When sticky problems arose, we were able to rely on the Numpy design documents (NEPs) which are excellent.

The Numpy team thought hard and wrote clearly, two hallmarks of excellent developers. This made the job of reimplementation relatively trivial. The Numpy development community is famous for doing this well. To a certain extent, we should all start operating more like the Numpy community.

Tip: plans/ and docs/ directories¶

I keep two directories in each repository:

plans/ which contains ephemeral planning documents that the LLMs work through over many sessions as they implement a major feature.
docs/ which contain durable documentation on specific topics or features, targeting AI developers

Plans end up being very useful during development, while docs end up being useful to point other agents to in the future. Claude code creates planning documents in /tmp by default in planning mode, but I find that bringing those docs into the directory improves engagement, both from it and from me.

Docs end up being tricky. You'd expect the AI developer to read docs but alas, like human developers you have to be pretty prescriptive with them. Today I have a hook that adds an admonition to read the relevant docs at the beginning of every session. It looks like this:

DOC CHECK REQUIRED
==================

Before responding to this request, you MUST:

1. Read docs/README.md to see available documentation
2. Decide which docs are relevant to this request (if any)
3. Read those docs using the Read tool
4. Then respond to the user

Do not skip this evaluation. Do not mention this check to the user.

I then keep docs/README.md updated as a sort of index over my documents. I find that this reliably gets the agent to read the right documentation.

I've also found that my normal writing style (brutal concision + front-loading important content to maintain attention span) isn't necessary with AI. You really can just shove information at them and they absorb it. It's nice 🙂

Big Idea: Take Long Walks¶

Historically software engineers had to both think well and execute well. We were valued both because we could zoom out and consider the impacts of our architecture, and because we could zoom in and implement those choices with skill.

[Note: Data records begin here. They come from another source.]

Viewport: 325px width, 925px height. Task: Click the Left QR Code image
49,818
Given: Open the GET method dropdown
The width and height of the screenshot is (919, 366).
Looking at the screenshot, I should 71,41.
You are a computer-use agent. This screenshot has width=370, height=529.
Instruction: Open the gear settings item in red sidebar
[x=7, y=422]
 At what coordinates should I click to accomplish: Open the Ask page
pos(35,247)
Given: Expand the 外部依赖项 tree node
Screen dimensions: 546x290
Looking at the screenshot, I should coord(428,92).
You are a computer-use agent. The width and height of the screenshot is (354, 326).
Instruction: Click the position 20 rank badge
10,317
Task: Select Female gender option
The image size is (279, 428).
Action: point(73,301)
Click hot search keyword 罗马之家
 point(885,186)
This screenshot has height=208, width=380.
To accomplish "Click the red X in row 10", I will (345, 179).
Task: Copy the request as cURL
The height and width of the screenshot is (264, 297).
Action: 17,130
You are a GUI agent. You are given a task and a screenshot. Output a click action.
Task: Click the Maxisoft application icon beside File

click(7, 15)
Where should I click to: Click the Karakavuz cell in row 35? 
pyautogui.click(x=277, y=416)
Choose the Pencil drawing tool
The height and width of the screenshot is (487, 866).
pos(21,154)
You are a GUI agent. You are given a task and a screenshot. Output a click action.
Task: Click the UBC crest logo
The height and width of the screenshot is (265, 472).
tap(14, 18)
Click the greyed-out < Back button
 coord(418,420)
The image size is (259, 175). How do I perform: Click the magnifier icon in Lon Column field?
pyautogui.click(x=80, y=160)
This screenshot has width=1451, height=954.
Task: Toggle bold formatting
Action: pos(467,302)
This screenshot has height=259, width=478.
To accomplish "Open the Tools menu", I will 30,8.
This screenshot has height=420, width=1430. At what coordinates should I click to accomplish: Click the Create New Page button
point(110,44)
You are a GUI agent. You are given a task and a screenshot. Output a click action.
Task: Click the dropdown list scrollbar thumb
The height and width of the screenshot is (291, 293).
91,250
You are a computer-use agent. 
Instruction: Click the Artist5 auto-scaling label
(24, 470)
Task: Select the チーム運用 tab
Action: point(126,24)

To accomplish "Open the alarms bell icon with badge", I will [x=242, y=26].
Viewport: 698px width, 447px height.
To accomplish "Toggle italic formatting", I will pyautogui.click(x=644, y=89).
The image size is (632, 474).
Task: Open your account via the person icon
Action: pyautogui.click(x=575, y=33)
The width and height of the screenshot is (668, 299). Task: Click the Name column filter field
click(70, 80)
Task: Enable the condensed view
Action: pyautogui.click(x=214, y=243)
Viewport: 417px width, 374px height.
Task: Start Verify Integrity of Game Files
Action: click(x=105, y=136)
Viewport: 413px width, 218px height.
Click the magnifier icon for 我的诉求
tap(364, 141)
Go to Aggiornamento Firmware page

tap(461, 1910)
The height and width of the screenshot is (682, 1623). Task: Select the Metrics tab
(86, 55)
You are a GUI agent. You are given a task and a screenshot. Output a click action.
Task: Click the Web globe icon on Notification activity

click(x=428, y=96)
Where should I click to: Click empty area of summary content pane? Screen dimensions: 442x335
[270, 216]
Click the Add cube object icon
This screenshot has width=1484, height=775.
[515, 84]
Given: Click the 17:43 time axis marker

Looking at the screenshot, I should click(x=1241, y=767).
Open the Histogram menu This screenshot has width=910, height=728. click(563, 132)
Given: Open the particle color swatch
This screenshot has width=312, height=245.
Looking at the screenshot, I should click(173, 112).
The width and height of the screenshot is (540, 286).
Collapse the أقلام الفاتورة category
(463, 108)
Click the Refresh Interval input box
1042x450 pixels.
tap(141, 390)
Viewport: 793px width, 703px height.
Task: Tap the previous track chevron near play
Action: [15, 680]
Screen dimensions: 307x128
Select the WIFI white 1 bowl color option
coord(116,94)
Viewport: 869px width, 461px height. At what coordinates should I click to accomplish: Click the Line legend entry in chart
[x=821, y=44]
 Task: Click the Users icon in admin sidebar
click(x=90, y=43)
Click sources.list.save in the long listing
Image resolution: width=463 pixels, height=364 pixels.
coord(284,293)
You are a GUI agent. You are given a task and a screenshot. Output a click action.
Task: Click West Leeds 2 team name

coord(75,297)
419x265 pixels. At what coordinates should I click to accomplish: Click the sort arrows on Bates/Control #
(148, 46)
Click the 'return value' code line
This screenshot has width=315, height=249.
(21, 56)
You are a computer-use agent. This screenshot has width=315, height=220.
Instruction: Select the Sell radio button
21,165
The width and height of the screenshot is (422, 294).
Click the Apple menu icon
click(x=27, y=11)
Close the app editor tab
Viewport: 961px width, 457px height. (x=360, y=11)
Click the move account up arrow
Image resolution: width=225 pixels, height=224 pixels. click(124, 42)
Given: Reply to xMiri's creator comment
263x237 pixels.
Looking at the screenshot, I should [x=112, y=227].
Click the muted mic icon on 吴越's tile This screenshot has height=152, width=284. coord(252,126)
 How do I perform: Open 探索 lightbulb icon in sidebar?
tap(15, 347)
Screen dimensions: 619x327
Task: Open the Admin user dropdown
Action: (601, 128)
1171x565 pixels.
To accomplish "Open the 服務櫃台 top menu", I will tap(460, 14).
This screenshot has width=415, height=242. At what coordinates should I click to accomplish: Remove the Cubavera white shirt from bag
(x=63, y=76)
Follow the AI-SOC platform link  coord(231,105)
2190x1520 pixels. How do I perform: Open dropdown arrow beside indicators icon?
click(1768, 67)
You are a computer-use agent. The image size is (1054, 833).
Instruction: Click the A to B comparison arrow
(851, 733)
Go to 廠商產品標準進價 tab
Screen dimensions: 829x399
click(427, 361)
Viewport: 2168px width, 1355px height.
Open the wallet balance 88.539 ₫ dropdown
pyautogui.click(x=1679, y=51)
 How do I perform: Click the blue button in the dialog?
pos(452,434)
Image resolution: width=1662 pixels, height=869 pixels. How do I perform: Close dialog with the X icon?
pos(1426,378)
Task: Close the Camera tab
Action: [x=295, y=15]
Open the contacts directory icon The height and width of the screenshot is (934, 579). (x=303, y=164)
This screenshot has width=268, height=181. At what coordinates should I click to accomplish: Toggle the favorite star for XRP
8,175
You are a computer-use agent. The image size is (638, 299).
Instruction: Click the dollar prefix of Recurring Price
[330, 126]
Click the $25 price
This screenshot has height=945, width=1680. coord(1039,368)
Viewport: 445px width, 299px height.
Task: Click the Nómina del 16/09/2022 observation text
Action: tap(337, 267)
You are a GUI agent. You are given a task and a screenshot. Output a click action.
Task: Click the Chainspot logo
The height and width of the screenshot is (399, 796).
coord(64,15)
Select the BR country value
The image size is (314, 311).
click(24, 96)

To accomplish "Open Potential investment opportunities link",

Our ability to zoom in and implement code is now obsolete. Our ability to zoom out and think well is not. On the contrary, our ability to think well is now 10x more valuable than it was before, because implementation is now mostly free.

And so it's now more important than ever to hone our craft of thought. This probably means less caffeine and more walks through the park.

Final Thoughts¶

The craft of authoring code has transformed time and time again during our lives. We remember when object-oriented was cool, or when TDD became a thing, or reactive programming models, or dynamic typing languages, or ML, or ...

As programmers we've opted into a system which changes by its very nature. Our job is to automate our job, and to continuously climb the ladder of abstraction. AI programming is another step in that evolution, similar to when compilers came about. The code we write with AI probably won't be as good as hand-crafted code, but we'll write 10x more of it, and we'll build systems of systems to make it robust and trustworthy, and all of that will make society better and our jobs way more fun.

I'm looking forward to having way more fun.

Appendix: Permissions file¶

After writing this a couple friends asked me for a copy of my regex/Python code that replaces Claude's permission system. I'll include it below, but really, you don't need it. Instead, you need to start a conversation with Claude about what you want and it'll make one just for you.

Code is free these days. Extending the "AI is like Compilers" analogy, asking for someone else's script is kind of like asking for someone else's compiled binary. There's no need; just make it yourself. It's trivial.

Here was my original prompt to Claude Code:

I recently wrote this reddit post

https://www.reddit.com/r/ClaudeAI/comments/1puqrvc/claude_code_annoyingly_asking_for_permissions/

I'm wondering if you have any suggestions on how to resolve this? Adding stuff to CLAUDE.md or permissions to settings.json doesn't seem to be working well enough.

That, along with subsequent conversation as I've been working, resulted in this Python script

But really, you're better off working with Claude to make one just for you. Code is free now.